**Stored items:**

________________________________________

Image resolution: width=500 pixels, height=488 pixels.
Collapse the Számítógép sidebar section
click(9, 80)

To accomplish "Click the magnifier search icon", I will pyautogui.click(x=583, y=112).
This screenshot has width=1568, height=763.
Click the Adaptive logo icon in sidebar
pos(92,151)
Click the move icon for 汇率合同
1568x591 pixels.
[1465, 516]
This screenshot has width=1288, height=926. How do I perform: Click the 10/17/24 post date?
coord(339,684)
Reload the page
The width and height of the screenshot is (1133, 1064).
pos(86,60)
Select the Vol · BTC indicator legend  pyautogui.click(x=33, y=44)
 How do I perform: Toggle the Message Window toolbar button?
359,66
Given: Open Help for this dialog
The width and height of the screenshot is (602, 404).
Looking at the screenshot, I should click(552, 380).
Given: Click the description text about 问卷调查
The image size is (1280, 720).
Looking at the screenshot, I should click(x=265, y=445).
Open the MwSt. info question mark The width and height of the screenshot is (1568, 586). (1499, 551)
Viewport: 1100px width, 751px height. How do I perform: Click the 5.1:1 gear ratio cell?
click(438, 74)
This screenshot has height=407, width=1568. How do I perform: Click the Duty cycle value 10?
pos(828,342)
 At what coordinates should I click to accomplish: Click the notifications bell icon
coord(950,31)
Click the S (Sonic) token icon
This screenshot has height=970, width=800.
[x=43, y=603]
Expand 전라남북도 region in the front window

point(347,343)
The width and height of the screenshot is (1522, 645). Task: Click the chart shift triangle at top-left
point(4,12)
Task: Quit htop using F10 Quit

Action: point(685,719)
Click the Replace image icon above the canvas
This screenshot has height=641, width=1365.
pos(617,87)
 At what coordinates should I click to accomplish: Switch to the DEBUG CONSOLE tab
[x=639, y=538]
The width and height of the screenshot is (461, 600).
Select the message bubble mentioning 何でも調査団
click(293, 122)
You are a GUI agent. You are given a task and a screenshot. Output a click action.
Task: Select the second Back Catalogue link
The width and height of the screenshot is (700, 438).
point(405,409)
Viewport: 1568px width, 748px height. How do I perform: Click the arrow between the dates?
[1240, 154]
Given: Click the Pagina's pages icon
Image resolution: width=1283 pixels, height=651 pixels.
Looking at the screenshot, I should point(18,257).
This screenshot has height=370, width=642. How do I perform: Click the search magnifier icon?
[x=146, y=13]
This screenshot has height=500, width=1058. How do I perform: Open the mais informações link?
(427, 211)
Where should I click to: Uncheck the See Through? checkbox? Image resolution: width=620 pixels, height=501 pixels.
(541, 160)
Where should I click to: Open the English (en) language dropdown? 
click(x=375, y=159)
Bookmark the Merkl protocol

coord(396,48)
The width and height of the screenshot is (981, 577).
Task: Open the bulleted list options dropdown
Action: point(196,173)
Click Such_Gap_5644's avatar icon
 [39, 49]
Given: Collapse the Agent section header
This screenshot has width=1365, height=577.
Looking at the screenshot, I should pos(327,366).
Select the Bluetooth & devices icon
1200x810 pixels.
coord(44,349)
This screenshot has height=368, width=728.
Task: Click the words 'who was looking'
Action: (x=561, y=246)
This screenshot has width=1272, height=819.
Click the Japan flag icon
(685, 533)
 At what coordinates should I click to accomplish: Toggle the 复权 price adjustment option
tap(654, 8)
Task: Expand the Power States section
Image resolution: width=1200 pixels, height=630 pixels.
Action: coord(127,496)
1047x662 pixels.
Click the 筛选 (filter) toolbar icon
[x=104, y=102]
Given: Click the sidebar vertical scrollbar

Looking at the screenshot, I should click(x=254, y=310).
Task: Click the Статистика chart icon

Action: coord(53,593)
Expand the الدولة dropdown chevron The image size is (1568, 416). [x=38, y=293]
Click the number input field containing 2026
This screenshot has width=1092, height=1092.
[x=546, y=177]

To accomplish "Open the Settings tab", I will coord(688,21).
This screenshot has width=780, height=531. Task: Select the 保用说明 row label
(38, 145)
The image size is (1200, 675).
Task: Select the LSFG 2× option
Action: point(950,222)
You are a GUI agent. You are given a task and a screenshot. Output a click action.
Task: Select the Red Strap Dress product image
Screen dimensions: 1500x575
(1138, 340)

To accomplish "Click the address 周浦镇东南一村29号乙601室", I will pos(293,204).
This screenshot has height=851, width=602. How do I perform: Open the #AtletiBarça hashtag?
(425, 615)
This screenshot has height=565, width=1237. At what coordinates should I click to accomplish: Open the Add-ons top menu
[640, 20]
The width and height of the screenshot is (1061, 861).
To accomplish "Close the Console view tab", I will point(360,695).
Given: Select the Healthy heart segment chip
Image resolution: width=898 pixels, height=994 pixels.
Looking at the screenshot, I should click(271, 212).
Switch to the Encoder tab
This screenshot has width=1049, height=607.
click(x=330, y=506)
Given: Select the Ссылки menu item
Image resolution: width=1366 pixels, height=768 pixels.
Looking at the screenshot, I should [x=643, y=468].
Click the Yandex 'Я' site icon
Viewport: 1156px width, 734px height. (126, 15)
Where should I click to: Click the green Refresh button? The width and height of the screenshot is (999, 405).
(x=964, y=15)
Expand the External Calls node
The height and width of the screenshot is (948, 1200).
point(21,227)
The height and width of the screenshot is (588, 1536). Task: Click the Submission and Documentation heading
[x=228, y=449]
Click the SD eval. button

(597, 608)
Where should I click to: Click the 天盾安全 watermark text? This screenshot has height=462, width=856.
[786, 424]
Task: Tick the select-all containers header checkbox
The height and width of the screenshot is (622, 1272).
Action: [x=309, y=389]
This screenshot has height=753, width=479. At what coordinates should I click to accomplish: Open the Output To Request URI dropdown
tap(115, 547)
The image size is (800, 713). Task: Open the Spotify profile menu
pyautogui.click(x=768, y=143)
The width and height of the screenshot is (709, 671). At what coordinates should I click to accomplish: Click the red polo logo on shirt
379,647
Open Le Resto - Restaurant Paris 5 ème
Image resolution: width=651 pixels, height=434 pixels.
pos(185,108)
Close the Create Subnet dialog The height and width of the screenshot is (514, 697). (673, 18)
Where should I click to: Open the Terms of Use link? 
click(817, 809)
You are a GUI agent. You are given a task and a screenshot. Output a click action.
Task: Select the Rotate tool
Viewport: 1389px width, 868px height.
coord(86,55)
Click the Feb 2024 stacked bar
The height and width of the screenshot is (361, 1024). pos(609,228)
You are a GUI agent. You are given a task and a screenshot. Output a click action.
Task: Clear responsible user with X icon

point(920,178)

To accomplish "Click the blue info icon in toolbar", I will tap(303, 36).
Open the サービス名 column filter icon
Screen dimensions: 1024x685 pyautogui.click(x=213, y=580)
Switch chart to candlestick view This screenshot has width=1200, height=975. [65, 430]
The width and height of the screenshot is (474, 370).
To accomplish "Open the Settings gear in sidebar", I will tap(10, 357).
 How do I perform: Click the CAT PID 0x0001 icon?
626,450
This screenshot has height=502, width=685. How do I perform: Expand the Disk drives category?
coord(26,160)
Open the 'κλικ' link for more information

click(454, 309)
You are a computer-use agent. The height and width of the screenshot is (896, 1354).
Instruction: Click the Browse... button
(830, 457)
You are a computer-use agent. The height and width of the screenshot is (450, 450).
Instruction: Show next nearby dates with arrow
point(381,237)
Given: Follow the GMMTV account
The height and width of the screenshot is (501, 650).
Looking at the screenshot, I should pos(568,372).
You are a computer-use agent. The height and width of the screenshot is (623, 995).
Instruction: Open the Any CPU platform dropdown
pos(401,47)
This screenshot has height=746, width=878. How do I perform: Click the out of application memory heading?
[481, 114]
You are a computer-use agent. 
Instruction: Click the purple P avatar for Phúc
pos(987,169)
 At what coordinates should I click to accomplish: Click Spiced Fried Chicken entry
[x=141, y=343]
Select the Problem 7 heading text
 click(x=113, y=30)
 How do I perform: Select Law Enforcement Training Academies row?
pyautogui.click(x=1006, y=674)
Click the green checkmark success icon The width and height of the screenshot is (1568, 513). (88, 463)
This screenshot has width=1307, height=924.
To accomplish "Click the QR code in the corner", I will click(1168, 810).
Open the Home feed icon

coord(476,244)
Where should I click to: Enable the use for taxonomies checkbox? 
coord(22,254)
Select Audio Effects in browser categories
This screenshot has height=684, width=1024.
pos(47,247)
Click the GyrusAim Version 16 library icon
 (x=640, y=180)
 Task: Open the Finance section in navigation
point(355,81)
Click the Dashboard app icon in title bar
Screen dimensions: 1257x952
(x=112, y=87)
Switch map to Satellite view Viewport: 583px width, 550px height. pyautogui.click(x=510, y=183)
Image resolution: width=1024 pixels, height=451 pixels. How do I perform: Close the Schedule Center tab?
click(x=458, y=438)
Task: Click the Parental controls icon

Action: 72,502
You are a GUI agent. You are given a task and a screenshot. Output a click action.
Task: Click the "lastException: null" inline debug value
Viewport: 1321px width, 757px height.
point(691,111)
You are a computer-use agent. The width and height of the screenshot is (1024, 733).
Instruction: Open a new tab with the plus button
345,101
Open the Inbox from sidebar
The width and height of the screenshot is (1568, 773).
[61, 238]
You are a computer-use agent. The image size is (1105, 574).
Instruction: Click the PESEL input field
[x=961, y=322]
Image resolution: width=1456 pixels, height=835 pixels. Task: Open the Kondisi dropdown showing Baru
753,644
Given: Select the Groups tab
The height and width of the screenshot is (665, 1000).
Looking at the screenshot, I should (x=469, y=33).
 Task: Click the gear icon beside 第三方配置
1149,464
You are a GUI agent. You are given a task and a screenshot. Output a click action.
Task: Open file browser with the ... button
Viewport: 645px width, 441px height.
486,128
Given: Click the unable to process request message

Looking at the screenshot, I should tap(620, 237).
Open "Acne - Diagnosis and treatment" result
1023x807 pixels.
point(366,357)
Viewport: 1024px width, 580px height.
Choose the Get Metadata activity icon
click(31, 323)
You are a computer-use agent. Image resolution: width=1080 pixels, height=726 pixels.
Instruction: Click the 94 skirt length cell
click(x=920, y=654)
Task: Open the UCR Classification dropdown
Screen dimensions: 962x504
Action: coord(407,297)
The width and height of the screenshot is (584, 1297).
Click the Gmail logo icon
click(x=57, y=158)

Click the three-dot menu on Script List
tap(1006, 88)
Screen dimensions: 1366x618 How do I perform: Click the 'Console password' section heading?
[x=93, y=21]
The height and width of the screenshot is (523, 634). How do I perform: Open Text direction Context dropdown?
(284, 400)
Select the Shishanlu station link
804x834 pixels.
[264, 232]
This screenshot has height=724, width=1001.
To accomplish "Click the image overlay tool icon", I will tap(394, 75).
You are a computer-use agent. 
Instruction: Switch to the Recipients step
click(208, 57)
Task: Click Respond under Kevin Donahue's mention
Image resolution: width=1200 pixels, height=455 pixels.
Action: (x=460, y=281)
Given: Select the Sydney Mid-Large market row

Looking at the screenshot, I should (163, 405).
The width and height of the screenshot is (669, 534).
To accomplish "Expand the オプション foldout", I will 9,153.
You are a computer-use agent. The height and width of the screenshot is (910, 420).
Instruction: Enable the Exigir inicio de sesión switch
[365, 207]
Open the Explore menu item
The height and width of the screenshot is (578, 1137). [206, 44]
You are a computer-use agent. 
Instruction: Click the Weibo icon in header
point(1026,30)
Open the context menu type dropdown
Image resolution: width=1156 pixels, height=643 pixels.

________________________________________

**REQUIREMENT:** Every line in the records above with the string "browser" in it should be shown.

**ANSWER TO THIS EXERCISE:**
Select Audio Effects in browser categories
Task: Open file browser with the ... button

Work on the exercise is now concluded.